**Text excerpt**
══════════════════════════════

= Robert Thomson (physician) =

British physician and chemist

Dr Robert Dundas Thomson FRSE FRS FRCP FCS (21 September 1810 - 17 August 1864) was a British physician and chemist and a pioneer of public sanitation. He worked as an academic, medical officer of health and author.

==Life==
He was the son of Rev James Thomson, minister of Eccles in Berwickshire, and his wife Elizabeth Skene, daughter of James Skene of Aberdeen, uncle of James Skene of Rubislaw. He was born at Eccles manse on 21 September 1810. He was educated nearby at Duns Grammar School.

He studied for the medical profession in Edinburgh and Glasgow. In Glasgow he studied chemistry under his uncle Thomas Thomson, then professor there. He graduated ChM at Glasgow in 1831. In 1840 he was at Giessen under Justus Liebig. He obtained his doctorate (MD) from Glasgow University.

After making a voyage to India and China as assistant surgeon in the service of the East India Company, Thomson settled as a physician in London about 1835, and took part in the establishment of the Blenheim Street school of medicine. In his early career he applied chemical knowledge to the investigation of physiological question, including the composition of the blood, especially in cholera. He was employed by government to make experiments on the food of cattle, and to analyse the water supplied by the London utility companies. His researches on the constituents of food in relation to animals contributed to the development of veterinary nutrition.

In 1841 Thomson went to Glasgow as deputy professor and assistant to his uncle, the professor of chemistry, who was in failing health. He was unsuccessful as a candidate for the chair at his uncle's death in 1852, but, returning to London, was appointed lecturer on chemistry at St. Thomas's Hospital on the retirement of Dr. Henry Beaumont Leeson.

══════════════════════════════

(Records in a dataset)
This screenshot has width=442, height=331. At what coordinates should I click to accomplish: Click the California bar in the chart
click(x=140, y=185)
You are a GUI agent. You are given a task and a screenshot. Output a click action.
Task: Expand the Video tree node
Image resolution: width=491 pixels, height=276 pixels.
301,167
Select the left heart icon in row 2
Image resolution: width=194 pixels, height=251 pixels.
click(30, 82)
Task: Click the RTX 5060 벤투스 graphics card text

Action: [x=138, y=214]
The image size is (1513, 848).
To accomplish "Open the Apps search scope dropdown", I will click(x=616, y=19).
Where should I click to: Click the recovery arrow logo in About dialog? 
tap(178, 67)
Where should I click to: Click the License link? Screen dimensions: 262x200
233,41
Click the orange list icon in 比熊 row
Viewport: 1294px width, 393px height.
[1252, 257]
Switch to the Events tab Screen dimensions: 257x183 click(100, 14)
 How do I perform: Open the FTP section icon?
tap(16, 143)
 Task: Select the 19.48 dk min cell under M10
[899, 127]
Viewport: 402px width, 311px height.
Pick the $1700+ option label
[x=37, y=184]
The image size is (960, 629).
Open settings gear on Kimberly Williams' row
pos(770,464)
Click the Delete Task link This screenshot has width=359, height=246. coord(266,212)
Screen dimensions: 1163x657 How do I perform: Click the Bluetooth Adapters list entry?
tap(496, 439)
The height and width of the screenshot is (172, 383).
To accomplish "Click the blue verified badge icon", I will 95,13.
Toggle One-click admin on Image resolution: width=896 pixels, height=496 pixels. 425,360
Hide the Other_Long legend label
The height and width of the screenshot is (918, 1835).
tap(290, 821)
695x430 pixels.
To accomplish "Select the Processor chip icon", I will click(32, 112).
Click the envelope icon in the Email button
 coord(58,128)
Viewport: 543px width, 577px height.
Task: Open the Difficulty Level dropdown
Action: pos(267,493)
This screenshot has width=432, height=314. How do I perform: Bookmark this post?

══════════════════════════════

**Assignment 1**
Decide whether each statement agrees with the Robert Thomson biography, answering yes or no and quoting the exact words from the biography that settle it: (a) Thomson studied chemistry in Glasgow under his uncle Thomas Thomson. (b) Thomson was educated at a grammar school in Eccles. (c) Thomson succeeded his uncle in the chair of chemistry in 1852.
**Assignment 2**
Carry the Robert Thomson biography forward, picking up after its last sentence.

**Answer area 1**
(a) Yes: "In Glasgow he studied chemistry under his uncle Thomas Thomson, then professor there."
(b) No: "He was educated nearby at Duns Grammar School."
(c) No: "He was unsuccessful as a candidate for the chair at his uncle's death in 1852"

**Answer area 2**
Thomson was elected a Fellow of the Royal Society of Edinburgh on 2 December 1850, upon the proposal of his uncle and father-in-law Professor Thomas Thomson. He was elected a Fellow of the Royal Society of London on 1 June 1854

In 1856, when medical officers of health were appointed under the Metropolitan Local Management Act, Thomson was the successful candidate for Marylebone. He set up a system of inspection in the parish; and when his colleagues formed themselves into an association of health officers (the Metropolitan Association of Medical Officers of Health), they appointed him their president. He became known as an authority on sanitary matters, and was employed by the registrar-general to make a monthly report of the amount of impurity in the supplies of the London water companies.

He became a member of the College of Physicians of London in 1859, and was elected a fellow the year of his death.

At the time of his death he was president of the Meteorological Society of London. He was also a member of the Botanical Society of Edinburgh and the Medico-Chirurgical Society of London.

He resided in London at 41 York Terrace, Regent's Park, and died at his brother's residence, Dunstable House, Richmond, on 17 August 1864.

==Family==

He married his first cousin, a daughter of Thomas Thomson.

==Works==
Thomson contributed numerous papers to British and foreign medical and scientific journals. His independent publications included:

- ‘Records of General Science,’ 1835.
- ‘British Annual and Epitome of the Progress of Science,’ 1837.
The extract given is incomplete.